Im deutschen Recht herrscht Vertragsfreiheit. Danach dürfen volljährige Personen grundsätzlich frei darüber entscheiden, ob sie einen Vertrag schließen wollen und zu welchen Konditionen, z.B. also bei einem Kaufvertrag den Kaufgegenstand und Preis frei bestimmen. Allerdings findet die Vertragsfreiheit ihre Grenzen im Fall einer Sittenwidrigkeit des Vertragsinhalts. Wenn etwa bei einem Ehevertrag einer der Eheleute im Scheidungsfall völlig rechtlos gestellt werden soll, wird ein Gericht unweigerlich zu dem Ergebnis kommen, dass dieser Vertrag gegen die guten Sitten verstößt, damit nichtig und unwirksam ist.
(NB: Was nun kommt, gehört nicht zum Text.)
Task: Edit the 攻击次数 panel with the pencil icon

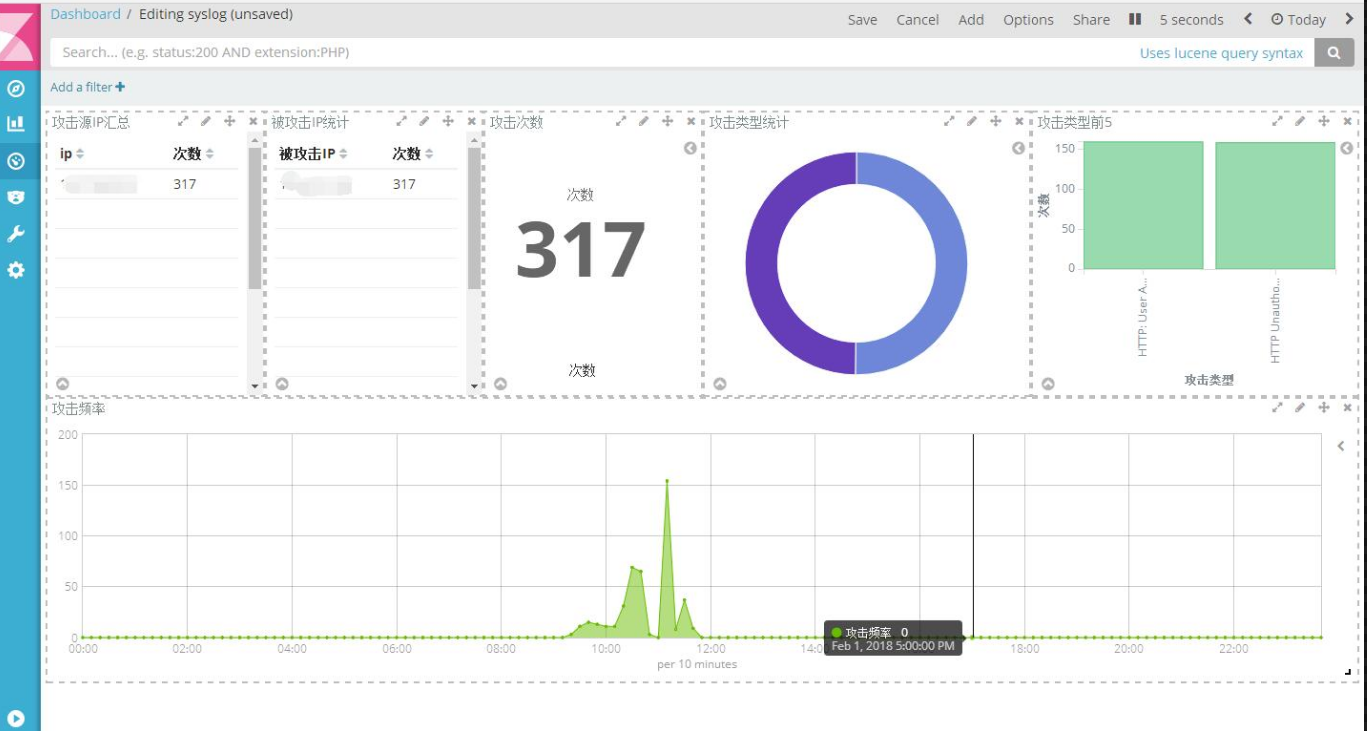Action: click(x=644, y=121)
Auch ein vor einem Notar geschlossener Erbverzicht, also ein Vertrag in dem ein künftiger Erbe gegenüber dem noch lebenden Erblasser auf sein späteres Erbe gegen Abfindung verzichtet, kann sittenwidrig sein. In diesem Zusammenhang hat das Oberlandesgericht Hamm (Urteil v. 08. November 2016, Az. I-10 U 36/15) aktuell folgenden Fall entschieden:
Ein durchaus nicht unvermögender Zahnarzt versprach seinem gerade 18 Jahre alt gewordenen Sohn als Gegenleistung für den Verzicht auf sein künftiges Erbe einen Sportwagen Nissan GTR X (Kaufpreis ca. 100.000 Euro mit einer Höchstgeschwindigkeit von 320 km/h). Als weitere Bedingung wurde vereinbart, dass der Sohn das Fahrzeug nur dann erhalten solle, wenn er im Alter von 25 Jahren eine Ausbildung zum Zahntechnikermeister mit sehr gutem Erfolg abgeschlossen habe.
Unmittelbar nach dem notariellen Vertragsschluss bereute der Sohn den Verzicht und beschritt den Rechtsweg. Trotz der hervorragenden Beschleunigung des Sportwagens (von 0 auf 100 km/h in 2,8 Sekunden!!) ist das Gericht zu dem Ergebnis gekommen, dass der Verzichtsvertrag sittenwidrig und damit unwirksam ist. Die Richter argumentierten in erster Linie damit, dass die Abfindung ein erhebliches Ungleichgewicht zu Lasten des Sohnes darstelle. Der Vater habe schlicht dessen jugendliche Unbesonnenheit ausgenutzt.
Auch in steuerrechtlicher Hinsicht sind Erbverzichte gegen Abfindungsleistung nicht ganz ohne: In der Beratungspraxis wird nämlich regelmäßig übersehen, dass solche Abfindungsleistungen genauso wie die Erbschaft selbst der Besteuerung unterliegen. Es handelt sich dabei nämlich um eine lebzeitige steuerpflichtige Schenkung des späteren Erblassers an den Verzichtenden. Besonders zu beachten ist zudem, dass dies nach dem Bundesfinanzhof auch dann gilt, wenn Abfindungen von Dritten geleistet werden: Übernimmt also zum Beispiel ein Geschwister die Abfindungsleistung an den Bruder oder die Schwester, um später nach dem Tod des Vaters mehr vom Erbe zu erhalten, wäre diese Abfindung ebenfalls zu versteuern.
Wie man an diesem kurzen Fallbeispiel sehen kann, sollte bei erbrechtlichen Regelungen und Vereinbarungen im Vorfeld stets rechtlicher und steuerlicher Rat eingeholt werden. Nur so vermeiden Sie böse Überraschungen im Nachgang.